Local firms producing smart meters used by utility companies have decried being sidelined by State agencies when procuring the gadgets in favour of imports.

Through their lobby, the Africa Smart Meter Association, the assemblers and manufacturers of meters that are largely targeted at Kenya Power and water companies, claim that tenders for procurement of meters appear to be designed to lock them out despite the availability of technical capabilities in Kenya. 

ASMA noted that this was a key contributor to the losses that the utilities incur as they go for lengthy periods without metering new consumers. Some of the new customers end up being connected irregularly and use their services without paying.

“Legal disputes related to tenders for electric meters have been a thorn in the flesh in Kenya and across Africa. Every big tender for meters in Kenya has found its way to courts, which has resulted in major delays in metering and revenue collection,” said ASMA Secretary General James Ngomeli.

“The current scenario of high commercial losses in Kenya Power can be attributed to some extent emanated from the two-year delay in the metering of consumers.”

Technical losses in the power sector, a combination of commercial and transmission, stand at 22.4 per cent while it is much higher for the water sector, with ASMA estimating that this stands at 45 per cent. 
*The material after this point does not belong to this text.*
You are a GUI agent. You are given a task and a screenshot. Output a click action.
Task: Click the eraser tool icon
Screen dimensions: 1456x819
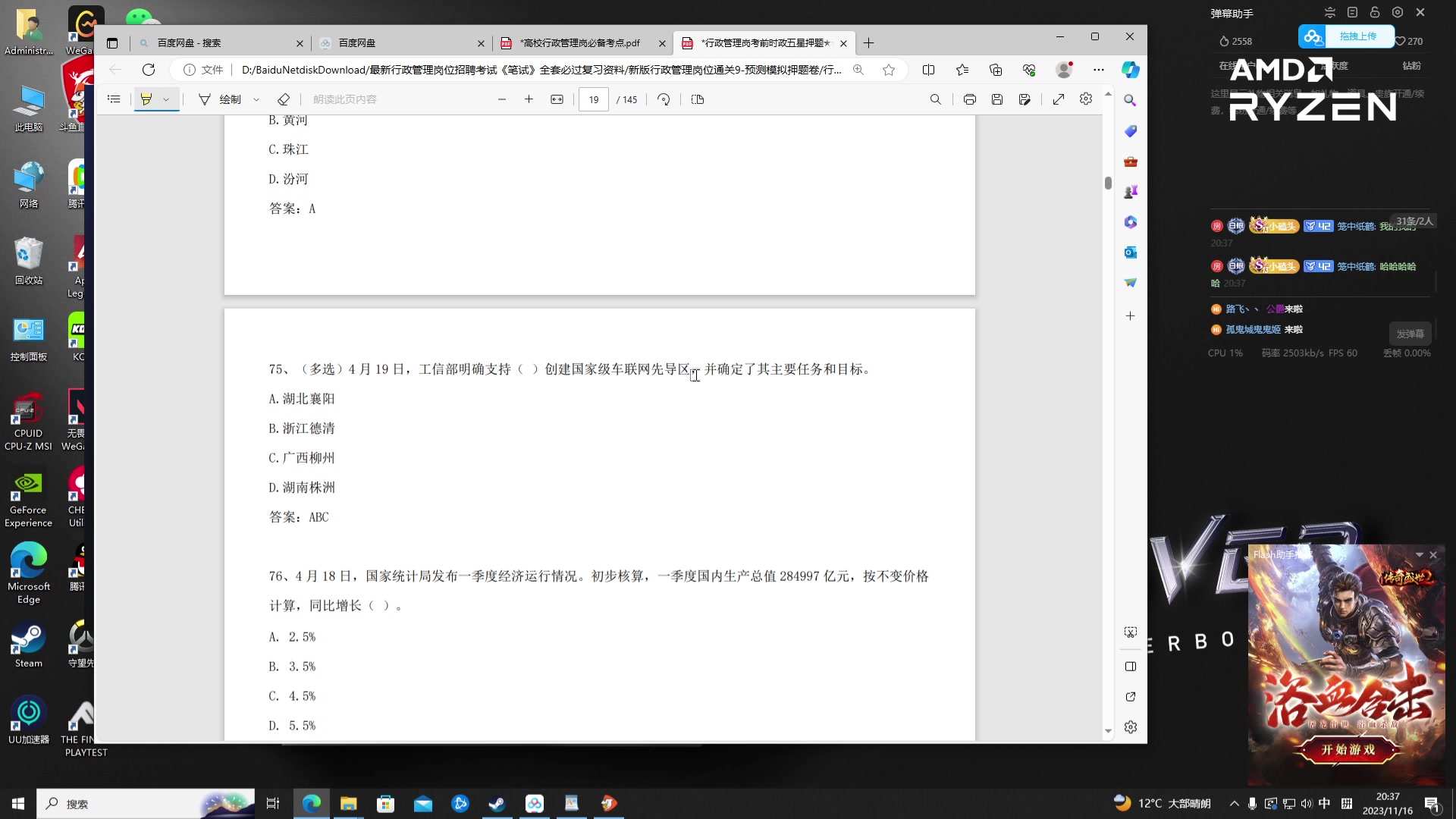pyautogui.click(x=283, y=99)
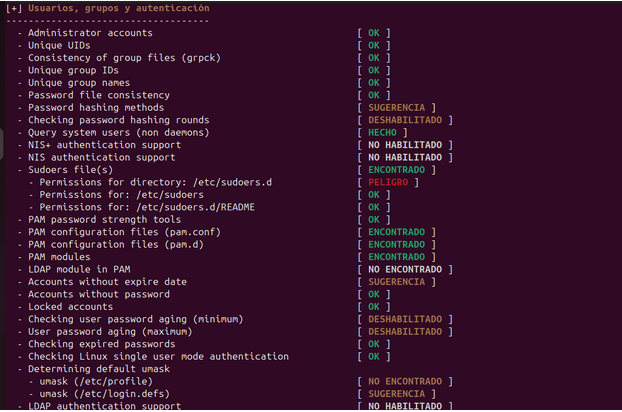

“With Kenya’s technology level, it is disheartening to see very little goodwill to enhance local production,” said Ngomeli. 

“We have seen the development of concrete poles manufacturing and building of local capacities; why is the metering sub-sector not getting these kinds of incentives? We believe that developing local capabilities and opportunities in meter production is the way to address these recurrent issues.” 

He added that while the industry has the capacity to produce quality metres, which it has demonstrated in the instances it has worked with utilities both in water and energy, there is still a high preference for imports, many of which don’t create employment nor transfer technology and failure rates without recourse. 

“The country requires over seven million meters both in the energy and water sectors. The water sector is also plagued with so many brands of imported meters that are of low capabilities and can’t transmit data and hence can’t scale up, leading to the failure of water companies to collect revenue, of which they lose over 45 per cent of it despite considerable investments in metering.”

He added that with the local capacity that Kenya has, it can emerge as a hub for smart meter production in Africa as we strongly advocate for half of the consignment must be manufactured locally to boost investment in these capabilities.

“We are willing to work with all stakeholders and achieve the goal of ‘Made in Kenya’ smart meters. With the capacity that ASMA members in Kenya have and considering the growing demand for smart meters in the region, we can make Kenya a hub for products of smart meters,” said Ngomeli.

“Already ASMA has opened discussions with the Ministry of Energy and Ministry of Trade and Industry since last year but these need to be accelerated and barriers removed without further delays.”